Considering I don’t live on a ranch, I’ve had more contact with cattle than seems reasonable. Roughly twenty-five thousand cows, more than three times the number of people, populate the place I now call home. I’ve witnessed a calf being born on a February morning as I drove by, the steam rising from the warmth as the calf plopped onto the snow-splattered ground. Late winter is the traditional calving season, timed for the calves to be weaned by fall, and babies curled on the hay feed in the fields are an everyday sight. Grazing cattle are the icons of the rural landscape, so ordinary that we hardly notice them. Only when I nearly collided with that bull did I stop and consider the miracle that they perform for us every day of their lives.

Cattle and Grass

For beef cattle, eating is their one and only job, and they are perfectly engineered to do what we cannot: digest fibrous plants. In apparent leisure, they forage diverse grasses, legumes, and other plants as if they’re composing the perfect mesclun salad mix. Using their binocular vision, cattle constantly scan the landscape on a mission for their next grazing spot.

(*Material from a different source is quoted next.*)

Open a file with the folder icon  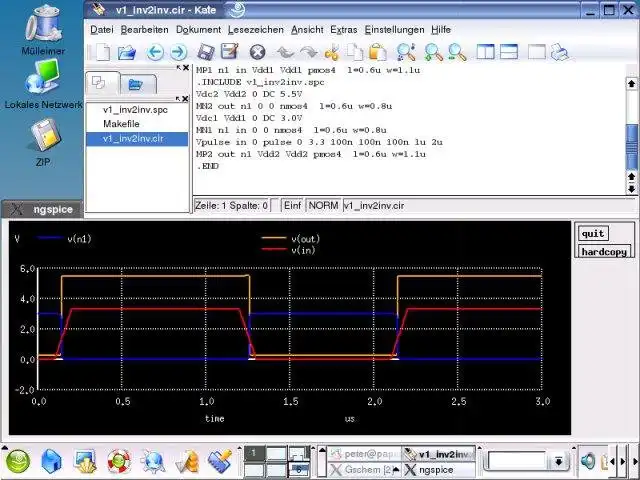click(127, 53)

They sample with their tongues, then curl them around the tastiest and most nutritious bites to yank off the tender tips. Unlike sheep and goats, their ruminant cousins, cattle have no front teeth or prehensile lips, only a bony upper plate, lower teeth, and broad molars for chewing. While they stand contemplatively chewing their cud, an astounding biochemical process ensues within their gut. Their digestion extracts abundant nutrients locked up in plants that are essential to human life.

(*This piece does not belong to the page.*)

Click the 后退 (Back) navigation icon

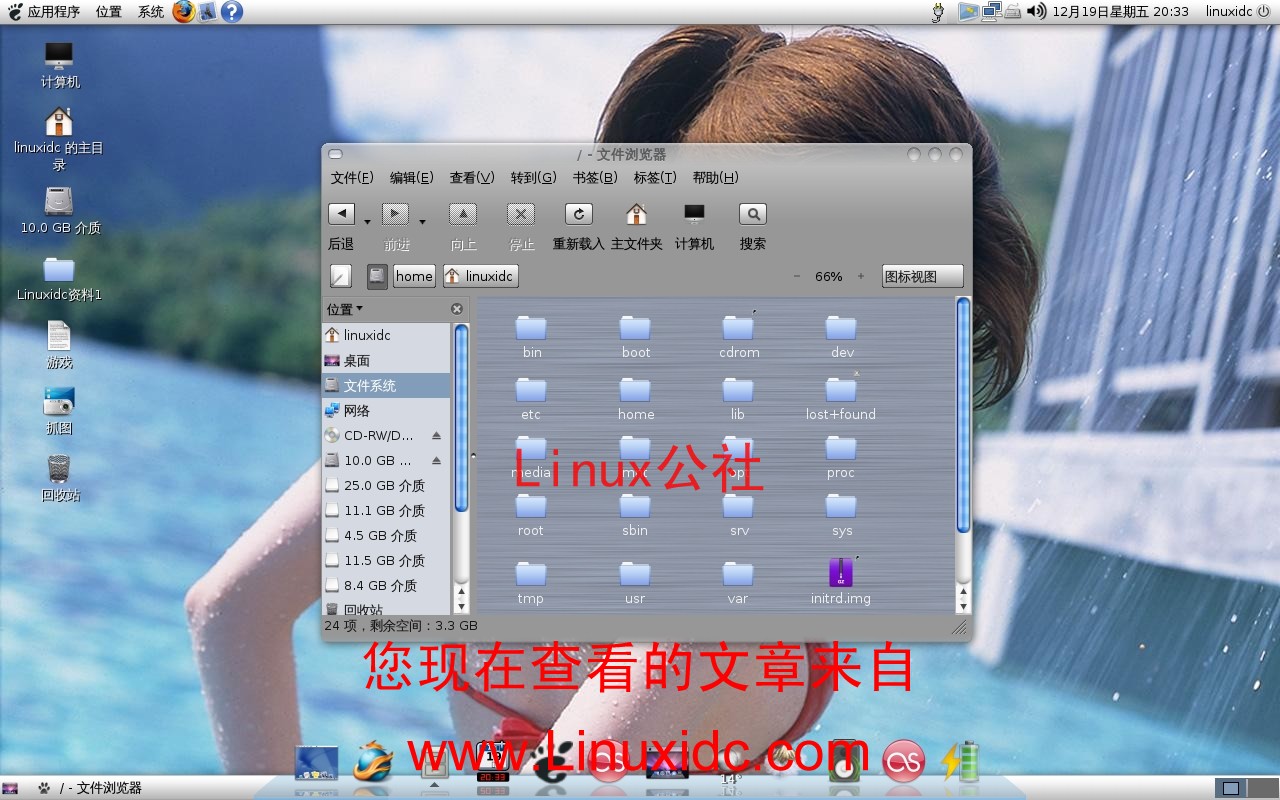click(340, 213)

Even if, like Fletcherites, we chewed every bite one hundred times or puréed grass into smoothies, we could never digest that stringy cellulose into usable energy. The enzymes in our feeble single stomach are just not up to the task. It takes a rumen, the largest of these bovines’ four stomachs, and its colonies of bacteria to ferment the fibers and manufacture the pure protein that feeds them. A food chain unto themselves, these beasts have the capability to transmute chlorophyll produced by the sun’s energy into muscle loaded with flavorful compounds. With human intervention, those muscles become our meat.

Healthy Meat?

Before it was associated with heart attacks—and ages before mad cow disease, E. coli, environmental degradation, and global warming—beef was a wholesome, nourishing, and desirable food source. Generous in fats, its protein was rich in heme iron, a type more readily absorbed into the bloodstream than plant-based iron. How sensible, then, that for tens of thousands of years, humankind diverted precious energy stores into getting more of it. An amenable herbivore, the giant auroch, evolved alongside humankind until both depended on one another. The cattle cohabitated with their breeders and offered a generous and reliable meat supply to grow each generation stronger, healthier, and longer living.

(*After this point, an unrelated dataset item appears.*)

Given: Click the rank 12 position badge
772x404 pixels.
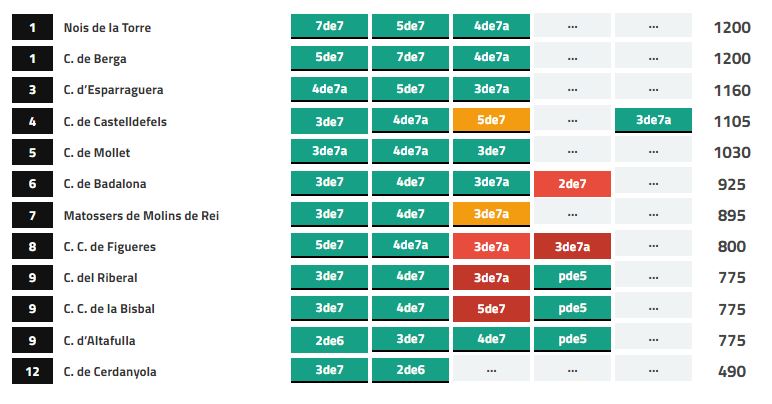Looking at the screenshot, I should coord(32,372).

Suddenly, in the 1970s, beef fell out of favor in the United States. High in fat and cholesterol, it was the prime suspect for atrociously high rates of heart disease. When the twin risks of diabetes and cancer were linked to eating beef, a steak seemed as hazardous as smoking. For thirty long years, beef hasn’t been able to shake its disgraced reputation, and today, eating a juicy hamburger is still a guilty pleasure.

Along came grassfed beef with its apparently sterling health report: less overall fat, saturated fat, and calories, and more omega-3s, CLAs, and vitamins A and E. In a stunning reversal of everything we’d been told about beef, it seemed possible that this “new” beef might actually be good for you.

Beef Nutrition

What gets lost in the newsflashes about grassfed beef is that all beef is a power-packed source of amino acids, vitamins (A, B6, B12, D, and E), and minerals (iron, zinc, selenium, phosphorus, niacin, and riboflavin), and it always has been. Any beef you buy today contains a third less fat than it did before the low-fat revolution. With the plunge in beef sales, the industry reacted quickly and decisively to change breeding and feeding practices to produce leaner beef. In total fat and saturated fat counts, a three-ounce portion of most retail beef cuts is on par with the same amount of chicken (on a range between a boneless breast and thigh).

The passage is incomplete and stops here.